**Problem**:
Retype, word for word, every line from the one holding "The height and width of the screenshot is (576, 1024)." through the one holding "Task: Open the Efeitos menu" in the entries below, both included, and only those lines.

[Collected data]

= = =

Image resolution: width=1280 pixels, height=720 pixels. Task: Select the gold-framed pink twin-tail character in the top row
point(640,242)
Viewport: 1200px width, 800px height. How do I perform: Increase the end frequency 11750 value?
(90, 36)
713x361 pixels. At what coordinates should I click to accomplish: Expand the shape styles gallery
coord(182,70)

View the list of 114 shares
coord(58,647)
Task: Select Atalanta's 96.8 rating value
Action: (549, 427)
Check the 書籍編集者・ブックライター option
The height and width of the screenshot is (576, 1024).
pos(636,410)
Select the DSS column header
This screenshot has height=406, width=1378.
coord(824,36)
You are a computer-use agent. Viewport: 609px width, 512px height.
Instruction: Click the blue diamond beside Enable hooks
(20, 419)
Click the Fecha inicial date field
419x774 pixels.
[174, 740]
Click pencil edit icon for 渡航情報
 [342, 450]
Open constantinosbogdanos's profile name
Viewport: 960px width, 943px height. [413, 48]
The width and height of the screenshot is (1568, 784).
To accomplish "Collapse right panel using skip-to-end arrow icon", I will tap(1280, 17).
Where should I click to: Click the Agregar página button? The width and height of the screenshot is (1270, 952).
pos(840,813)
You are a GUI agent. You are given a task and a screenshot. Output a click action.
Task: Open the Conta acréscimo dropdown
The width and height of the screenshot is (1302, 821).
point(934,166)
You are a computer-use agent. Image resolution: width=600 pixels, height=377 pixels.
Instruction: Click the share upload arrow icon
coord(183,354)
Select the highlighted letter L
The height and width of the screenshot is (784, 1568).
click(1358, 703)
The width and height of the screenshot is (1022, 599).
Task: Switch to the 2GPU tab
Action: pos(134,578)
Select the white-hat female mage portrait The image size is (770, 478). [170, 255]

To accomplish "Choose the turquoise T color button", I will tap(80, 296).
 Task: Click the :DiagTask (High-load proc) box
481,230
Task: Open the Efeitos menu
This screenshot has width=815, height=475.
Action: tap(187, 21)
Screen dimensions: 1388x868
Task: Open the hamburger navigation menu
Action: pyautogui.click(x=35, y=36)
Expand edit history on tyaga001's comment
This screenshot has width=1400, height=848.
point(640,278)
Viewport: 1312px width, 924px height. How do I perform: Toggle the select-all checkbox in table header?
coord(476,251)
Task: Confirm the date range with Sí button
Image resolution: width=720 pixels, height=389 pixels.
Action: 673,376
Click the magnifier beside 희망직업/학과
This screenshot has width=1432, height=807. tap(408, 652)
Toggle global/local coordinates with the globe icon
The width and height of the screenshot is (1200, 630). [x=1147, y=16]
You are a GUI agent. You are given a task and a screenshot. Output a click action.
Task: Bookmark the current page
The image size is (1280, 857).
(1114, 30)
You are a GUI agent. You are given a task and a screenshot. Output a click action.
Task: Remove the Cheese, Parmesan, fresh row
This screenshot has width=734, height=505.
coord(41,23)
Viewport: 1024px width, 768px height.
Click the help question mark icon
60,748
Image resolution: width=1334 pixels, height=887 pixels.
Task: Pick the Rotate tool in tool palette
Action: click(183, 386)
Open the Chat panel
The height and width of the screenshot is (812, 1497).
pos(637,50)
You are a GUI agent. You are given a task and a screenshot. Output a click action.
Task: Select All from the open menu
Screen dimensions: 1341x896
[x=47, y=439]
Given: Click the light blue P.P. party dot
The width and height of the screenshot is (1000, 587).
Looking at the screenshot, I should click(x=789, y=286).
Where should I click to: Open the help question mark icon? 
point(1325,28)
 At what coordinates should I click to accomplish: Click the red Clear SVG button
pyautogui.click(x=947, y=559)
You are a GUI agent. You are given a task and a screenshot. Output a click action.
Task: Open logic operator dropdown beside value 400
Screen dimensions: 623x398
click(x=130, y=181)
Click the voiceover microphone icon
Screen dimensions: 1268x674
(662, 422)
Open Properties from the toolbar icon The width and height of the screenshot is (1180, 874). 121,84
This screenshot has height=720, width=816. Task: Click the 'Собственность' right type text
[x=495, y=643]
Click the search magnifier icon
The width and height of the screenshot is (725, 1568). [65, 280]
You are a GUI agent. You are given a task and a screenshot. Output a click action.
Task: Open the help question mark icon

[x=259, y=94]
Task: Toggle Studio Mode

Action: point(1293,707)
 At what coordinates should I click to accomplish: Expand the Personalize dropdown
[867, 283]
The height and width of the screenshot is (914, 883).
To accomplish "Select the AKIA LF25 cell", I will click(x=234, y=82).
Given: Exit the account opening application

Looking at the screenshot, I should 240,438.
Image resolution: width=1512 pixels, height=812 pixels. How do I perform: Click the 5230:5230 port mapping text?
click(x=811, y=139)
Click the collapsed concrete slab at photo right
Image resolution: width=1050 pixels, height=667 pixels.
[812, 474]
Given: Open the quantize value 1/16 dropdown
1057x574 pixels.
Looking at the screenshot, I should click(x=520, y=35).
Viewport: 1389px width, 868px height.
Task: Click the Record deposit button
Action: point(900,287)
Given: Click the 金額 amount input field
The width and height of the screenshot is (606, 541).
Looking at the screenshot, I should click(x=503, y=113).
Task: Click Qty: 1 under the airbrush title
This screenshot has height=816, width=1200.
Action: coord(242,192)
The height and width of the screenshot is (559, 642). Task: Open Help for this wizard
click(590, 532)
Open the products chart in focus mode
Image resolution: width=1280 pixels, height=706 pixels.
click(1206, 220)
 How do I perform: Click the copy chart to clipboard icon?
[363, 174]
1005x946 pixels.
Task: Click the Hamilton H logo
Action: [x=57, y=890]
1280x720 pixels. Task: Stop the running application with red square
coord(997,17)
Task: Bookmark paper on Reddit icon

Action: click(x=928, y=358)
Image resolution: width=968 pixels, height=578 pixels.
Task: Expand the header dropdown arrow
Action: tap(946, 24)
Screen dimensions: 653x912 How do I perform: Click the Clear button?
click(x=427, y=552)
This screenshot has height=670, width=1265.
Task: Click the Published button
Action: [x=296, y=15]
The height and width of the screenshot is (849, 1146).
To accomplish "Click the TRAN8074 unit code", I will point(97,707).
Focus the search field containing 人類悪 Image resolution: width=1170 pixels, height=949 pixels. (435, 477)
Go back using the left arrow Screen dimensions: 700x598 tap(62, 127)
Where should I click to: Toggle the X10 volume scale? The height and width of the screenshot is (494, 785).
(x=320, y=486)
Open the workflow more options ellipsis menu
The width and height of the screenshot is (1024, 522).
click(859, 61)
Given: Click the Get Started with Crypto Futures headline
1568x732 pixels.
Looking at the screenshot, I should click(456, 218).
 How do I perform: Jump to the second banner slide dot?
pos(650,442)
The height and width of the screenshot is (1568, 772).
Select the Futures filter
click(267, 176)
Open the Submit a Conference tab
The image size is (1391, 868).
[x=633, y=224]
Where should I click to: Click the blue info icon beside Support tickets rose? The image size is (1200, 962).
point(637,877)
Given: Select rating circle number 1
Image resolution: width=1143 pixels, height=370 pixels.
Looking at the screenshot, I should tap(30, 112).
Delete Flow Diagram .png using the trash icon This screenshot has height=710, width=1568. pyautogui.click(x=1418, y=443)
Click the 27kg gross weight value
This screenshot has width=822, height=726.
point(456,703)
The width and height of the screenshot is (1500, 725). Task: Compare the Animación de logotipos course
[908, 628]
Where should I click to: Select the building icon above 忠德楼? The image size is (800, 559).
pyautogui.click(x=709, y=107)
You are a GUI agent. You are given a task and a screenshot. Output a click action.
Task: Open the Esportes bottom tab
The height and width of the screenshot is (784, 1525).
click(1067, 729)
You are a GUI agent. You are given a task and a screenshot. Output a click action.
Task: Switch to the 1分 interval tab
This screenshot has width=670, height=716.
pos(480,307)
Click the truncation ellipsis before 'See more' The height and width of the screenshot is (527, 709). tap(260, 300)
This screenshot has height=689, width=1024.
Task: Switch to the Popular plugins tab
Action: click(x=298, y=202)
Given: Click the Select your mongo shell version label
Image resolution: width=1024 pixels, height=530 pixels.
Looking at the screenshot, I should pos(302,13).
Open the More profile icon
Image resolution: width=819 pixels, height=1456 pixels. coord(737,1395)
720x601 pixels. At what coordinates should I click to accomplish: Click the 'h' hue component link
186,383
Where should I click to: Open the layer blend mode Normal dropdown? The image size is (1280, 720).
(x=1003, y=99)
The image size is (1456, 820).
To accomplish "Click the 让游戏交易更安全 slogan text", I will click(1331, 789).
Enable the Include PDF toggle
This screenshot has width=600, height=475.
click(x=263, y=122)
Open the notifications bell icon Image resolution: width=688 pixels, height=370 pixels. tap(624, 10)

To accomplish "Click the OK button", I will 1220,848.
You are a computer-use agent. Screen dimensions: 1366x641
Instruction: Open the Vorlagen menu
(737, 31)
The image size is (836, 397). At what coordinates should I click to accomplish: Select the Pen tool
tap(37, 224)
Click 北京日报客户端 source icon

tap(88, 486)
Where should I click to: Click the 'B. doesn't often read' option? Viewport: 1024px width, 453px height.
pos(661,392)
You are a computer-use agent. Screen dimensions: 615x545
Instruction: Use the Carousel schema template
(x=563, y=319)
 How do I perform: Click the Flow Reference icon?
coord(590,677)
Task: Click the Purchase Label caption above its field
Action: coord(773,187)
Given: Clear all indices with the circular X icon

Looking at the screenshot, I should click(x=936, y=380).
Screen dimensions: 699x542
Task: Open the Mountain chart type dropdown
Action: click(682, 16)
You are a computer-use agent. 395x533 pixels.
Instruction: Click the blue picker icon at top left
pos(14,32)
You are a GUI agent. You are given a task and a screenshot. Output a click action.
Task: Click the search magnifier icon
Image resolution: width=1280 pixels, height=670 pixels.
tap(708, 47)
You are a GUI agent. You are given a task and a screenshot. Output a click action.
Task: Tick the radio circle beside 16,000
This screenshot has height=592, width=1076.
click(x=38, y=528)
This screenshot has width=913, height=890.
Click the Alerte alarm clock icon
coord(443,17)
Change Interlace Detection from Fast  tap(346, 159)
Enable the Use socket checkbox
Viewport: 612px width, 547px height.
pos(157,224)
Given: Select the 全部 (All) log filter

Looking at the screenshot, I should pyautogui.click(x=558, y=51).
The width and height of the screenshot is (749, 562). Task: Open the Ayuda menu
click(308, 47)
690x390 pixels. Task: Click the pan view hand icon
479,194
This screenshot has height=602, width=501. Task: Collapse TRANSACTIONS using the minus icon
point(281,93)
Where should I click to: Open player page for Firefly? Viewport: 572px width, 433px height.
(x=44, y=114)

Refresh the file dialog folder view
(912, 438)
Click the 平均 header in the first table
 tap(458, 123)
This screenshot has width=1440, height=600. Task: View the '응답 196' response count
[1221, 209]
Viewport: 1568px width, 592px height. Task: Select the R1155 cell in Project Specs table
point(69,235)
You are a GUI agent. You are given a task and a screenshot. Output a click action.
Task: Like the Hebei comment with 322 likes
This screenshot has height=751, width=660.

= = =

**Answer to this exercise**:
The height and width of the screenshot is (576, 1024).
pos(636,410)
Select the DSS column header
This screenshot has height=406, width=1378.
coord(824,36)
You are a computer-use agent. Viewport: 609px width, 512px height.
Instruction: Click the blue diamond beside Enable hooks
(20, 419)
Click the Fecha inicial date field
419x774 pixels.
[174, 740]
Click pencil edit icon for 渡航情報
 [342, 450]
Open constantinosbogdanos's profile name
Viewport: 960px width, 943px height. [413, 48]
The width and height of the screenshot is (1568, 784).
To accomplish "Collapse right panel using skip-to-end arrow icon", I will tap(1280, 17).
Where should I click to: Click the Agregar página button? The width and height of the screenshot is (1270, 952).
pos(840,813)
You are a GUI agent. You are given a task and a screenshot. Output a click action.
Task: Open the Conta acréscimo dropdown
The width and height of the screenshot is (1302, 821).
point(934,166)
You are a computer-use agent. Image resolution: width=600 pixels, height=377 pixels.
Instruction: Click the share upload arrow icon
coord(183,354)
Select the highlighted letter L
The height and width of the screenshot is (784, 1568).
click(1358, 703)
The width and height of the screenshot is (1022, 599).
Task: Switch to the 2GPU tab
Action: pos(134,578)
Select the white-hat female mage portrait The image size is (770, 478). [170, 255]

To accomplish "Choose the turquoise T color button", I will tap(80, 296).
 Task: Click the :DiagTask (High-load proc) box
481,230
Task: Open the Efeitos menu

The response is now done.